Whatever future this recording has, you can be sure that if the members of TISM ever do set foot on American soil, the surviving Hollywood Argyles will sue the hell out of them.
Mental As Anything
Liar Liar Pants on Fire
This band was once described by Trouser Press as "an Australian Rockpile." Mental As Anything certainly rocks as hard as Rockpile at its best, but the quintet sounds a lot more experimental and a lot less reverential when using older songs as a springboard for newer ideas. Witness "Surfer Joe Revisited," where the hero of the Surfaris' hit trades in his woody for a laptop so he "can get to Surf City on the Internet." "Marianne" is a pretty, Richard Thompsonesque ballad about Marianne Faithfull written from a fan's view ("You have been through the mill but you're still beautiful"), and it works without getting mushy àla "Candle in the Wind" (Faithfull is still alive, after all). There's even a great revamp of Wreckless Eric's lovable Stiff hit "Whole Wide World," which last saw action on the Monkees' reunion album.
MAA has released fine recordings since the late Seventies, yet still manages to muster a younger band's fire (i.e., it, too, can wipe the floor with Silverchair). This latest release is supposed to wash up on these shores soon, but because none of the band's previous recordings has made a huge splash, it most likely will sneak out unnoticed. It'll be your loss if you don't snap it up. There ain't a bum track here, mate.
Okay, now to the not-so-hot stuff. Chocolate Starfish isn't awful; it just sounds like INXS trying to be Bush. On second thought, maybe it is awful! There's a humorless remake of Carly Simon's "You're So Vain" (possibly inspired by INXS camera hog Michael Hutchence) and the inevitable hidden track, which consists of an--arrrgggh--"unplugged" studio recording of some indistinguishable tune. As This Is Serious Mum points out in its sleeve notes, "You can't polish a turd." And you can't make a Chocolate Starfish shine.
Ladies and gentlemen--drumroll, please--Miss Tina Arena!
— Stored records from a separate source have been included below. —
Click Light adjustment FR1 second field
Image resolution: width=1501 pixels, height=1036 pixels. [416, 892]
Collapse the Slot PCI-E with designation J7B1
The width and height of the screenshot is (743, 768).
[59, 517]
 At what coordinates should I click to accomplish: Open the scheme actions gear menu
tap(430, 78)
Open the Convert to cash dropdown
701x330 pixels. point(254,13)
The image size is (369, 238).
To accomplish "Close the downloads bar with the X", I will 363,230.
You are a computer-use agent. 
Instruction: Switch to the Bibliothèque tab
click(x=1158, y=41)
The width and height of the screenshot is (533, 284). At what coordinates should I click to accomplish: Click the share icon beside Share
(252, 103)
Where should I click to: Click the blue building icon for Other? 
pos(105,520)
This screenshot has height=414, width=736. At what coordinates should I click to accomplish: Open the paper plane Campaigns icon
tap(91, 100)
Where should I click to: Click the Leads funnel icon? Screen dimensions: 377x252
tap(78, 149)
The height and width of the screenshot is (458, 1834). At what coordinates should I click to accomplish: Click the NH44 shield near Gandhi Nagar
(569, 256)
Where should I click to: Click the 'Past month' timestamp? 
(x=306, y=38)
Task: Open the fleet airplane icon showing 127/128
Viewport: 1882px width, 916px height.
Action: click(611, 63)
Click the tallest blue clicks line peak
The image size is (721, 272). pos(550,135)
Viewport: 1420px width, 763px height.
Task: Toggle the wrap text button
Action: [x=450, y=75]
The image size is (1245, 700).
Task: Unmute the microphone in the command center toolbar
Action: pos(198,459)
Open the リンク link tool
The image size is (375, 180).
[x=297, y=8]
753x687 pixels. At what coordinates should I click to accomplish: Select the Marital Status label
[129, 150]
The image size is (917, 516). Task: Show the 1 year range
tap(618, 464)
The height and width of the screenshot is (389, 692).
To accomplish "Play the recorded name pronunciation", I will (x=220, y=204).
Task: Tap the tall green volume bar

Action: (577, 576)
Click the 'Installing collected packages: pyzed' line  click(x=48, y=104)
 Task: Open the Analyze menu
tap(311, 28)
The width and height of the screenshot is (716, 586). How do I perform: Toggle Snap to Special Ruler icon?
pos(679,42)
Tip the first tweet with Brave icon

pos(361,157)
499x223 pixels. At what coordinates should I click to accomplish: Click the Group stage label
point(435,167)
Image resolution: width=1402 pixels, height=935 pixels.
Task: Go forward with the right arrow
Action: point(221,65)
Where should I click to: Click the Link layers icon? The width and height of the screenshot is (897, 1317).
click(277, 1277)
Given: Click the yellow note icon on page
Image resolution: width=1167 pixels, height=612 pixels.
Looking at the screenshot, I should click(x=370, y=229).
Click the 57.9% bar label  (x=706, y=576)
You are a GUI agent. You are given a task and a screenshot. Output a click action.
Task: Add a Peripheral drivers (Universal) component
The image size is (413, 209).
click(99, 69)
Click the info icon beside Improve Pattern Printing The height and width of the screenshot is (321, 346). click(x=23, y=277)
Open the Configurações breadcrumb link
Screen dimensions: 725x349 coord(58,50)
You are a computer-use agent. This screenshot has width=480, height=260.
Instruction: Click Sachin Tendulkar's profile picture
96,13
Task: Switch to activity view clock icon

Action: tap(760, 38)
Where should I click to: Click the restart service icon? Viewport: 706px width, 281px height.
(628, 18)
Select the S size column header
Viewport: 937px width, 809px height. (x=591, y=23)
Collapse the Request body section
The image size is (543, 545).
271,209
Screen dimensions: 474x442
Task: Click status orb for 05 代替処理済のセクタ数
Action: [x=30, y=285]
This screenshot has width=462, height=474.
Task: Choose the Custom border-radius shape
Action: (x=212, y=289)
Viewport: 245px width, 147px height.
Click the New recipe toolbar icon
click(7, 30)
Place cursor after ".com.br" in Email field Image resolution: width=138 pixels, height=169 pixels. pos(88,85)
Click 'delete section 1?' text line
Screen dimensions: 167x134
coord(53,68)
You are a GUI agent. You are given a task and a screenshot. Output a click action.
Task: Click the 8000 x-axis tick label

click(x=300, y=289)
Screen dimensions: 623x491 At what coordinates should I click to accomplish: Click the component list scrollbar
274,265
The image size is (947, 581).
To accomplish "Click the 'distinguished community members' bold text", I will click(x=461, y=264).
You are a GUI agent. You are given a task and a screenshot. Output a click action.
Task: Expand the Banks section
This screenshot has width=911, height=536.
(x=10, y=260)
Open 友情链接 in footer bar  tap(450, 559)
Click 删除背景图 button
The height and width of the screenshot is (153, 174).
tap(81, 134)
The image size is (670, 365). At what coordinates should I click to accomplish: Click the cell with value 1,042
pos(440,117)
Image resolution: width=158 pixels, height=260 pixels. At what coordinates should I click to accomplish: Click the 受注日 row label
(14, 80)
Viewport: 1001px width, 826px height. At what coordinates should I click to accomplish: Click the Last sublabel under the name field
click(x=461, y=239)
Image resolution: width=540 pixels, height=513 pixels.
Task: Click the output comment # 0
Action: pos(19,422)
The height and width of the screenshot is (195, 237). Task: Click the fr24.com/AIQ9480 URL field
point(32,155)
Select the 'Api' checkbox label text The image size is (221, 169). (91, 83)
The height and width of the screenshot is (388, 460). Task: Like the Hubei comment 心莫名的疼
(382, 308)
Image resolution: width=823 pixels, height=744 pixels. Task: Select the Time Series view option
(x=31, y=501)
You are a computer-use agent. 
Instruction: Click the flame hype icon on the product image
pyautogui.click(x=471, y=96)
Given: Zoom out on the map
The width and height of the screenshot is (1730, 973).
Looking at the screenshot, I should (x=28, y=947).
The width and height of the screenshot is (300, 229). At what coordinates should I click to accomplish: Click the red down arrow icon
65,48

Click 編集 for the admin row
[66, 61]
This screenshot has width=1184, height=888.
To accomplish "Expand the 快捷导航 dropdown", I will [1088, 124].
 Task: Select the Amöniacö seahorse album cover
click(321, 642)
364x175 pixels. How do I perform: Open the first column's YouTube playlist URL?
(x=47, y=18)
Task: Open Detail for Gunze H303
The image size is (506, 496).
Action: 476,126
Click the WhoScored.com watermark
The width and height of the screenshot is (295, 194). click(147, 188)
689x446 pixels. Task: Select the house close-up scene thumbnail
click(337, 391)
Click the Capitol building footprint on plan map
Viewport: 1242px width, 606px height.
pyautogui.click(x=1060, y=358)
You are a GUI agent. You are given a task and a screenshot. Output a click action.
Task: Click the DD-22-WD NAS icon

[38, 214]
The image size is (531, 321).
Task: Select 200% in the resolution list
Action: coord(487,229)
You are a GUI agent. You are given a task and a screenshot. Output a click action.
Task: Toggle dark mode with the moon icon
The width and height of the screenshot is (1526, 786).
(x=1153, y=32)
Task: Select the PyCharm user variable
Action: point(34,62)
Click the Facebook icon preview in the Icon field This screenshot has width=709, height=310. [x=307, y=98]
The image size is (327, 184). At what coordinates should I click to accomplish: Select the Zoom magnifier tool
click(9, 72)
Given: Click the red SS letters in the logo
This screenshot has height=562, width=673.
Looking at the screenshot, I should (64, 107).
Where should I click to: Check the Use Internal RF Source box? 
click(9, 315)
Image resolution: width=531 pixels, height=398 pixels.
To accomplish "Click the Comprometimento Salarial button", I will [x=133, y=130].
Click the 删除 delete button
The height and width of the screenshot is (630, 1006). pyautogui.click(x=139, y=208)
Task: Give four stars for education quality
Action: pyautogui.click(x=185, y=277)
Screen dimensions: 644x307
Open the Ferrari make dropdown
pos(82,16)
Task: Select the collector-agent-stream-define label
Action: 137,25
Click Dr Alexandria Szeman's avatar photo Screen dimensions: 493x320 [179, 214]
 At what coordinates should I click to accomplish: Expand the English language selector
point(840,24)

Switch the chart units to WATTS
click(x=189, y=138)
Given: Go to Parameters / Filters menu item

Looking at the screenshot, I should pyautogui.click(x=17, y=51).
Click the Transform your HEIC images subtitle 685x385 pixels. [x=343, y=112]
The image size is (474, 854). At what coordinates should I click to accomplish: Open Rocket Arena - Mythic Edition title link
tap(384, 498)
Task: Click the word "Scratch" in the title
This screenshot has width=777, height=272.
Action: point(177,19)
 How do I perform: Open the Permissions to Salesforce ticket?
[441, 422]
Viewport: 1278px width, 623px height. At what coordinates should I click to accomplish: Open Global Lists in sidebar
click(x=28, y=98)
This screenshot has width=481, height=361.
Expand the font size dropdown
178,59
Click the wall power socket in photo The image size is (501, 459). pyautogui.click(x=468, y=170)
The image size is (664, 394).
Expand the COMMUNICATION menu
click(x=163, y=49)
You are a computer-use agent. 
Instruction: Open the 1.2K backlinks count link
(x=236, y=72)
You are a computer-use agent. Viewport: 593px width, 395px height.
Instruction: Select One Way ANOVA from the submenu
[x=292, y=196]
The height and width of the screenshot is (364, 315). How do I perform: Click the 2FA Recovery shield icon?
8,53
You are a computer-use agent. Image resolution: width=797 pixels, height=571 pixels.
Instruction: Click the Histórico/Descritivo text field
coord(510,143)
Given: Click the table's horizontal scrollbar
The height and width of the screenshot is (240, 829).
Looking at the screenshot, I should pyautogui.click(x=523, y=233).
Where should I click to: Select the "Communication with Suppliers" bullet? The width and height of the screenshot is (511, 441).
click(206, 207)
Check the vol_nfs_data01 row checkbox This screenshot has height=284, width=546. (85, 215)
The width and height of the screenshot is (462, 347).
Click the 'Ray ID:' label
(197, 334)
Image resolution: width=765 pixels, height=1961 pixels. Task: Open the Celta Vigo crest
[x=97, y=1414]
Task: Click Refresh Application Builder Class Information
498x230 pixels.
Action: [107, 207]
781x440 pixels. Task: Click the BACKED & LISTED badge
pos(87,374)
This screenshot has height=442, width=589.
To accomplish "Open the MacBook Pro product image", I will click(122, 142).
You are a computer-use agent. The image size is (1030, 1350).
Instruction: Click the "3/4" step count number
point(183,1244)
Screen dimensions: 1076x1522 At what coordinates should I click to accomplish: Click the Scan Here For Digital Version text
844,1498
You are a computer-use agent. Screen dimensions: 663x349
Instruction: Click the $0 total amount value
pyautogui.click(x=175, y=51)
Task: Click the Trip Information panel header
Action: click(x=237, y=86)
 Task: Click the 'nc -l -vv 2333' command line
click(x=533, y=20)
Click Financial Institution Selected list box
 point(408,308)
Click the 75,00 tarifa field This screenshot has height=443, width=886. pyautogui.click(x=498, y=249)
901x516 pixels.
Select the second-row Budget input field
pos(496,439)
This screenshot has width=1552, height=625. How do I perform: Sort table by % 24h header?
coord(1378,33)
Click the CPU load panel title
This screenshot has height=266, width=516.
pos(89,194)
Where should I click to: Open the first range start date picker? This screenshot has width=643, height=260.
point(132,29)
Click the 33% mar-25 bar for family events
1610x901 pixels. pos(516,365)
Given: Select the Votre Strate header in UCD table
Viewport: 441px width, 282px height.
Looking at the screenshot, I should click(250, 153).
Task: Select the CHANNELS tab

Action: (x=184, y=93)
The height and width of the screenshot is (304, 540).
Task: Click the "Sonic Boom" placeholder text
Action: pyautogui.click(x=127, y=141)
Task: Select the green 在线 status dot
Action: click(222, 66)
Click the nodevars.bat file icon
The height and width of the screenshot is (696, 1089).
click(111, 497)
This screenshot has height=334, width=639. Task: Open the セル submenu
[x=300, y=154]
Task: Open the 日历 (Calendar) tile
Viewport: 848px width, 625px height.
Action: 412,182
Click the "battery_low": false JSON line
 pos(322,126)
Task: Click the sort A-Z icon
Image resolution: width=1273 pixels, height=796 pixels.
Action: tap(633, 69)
With a name like that, this artist should be Tejano's newest singing sensation. But, nope, she's just Australia's answer to Mariah Carey--and, like Alanis Morissette, she's a former TV teen star turned woman spurned. She pouts sometimes. She smiles sometimes. She sings about heartache sometimes (actually, she does it quite a lot). Her vocals call to mind a more stabilized, less soulful Lisa Stansfield. So do we need her in America? Not really. Will we get her shoved down our throats anyway? Not unless Sony pres Tommy Mottola becomes a bigamist!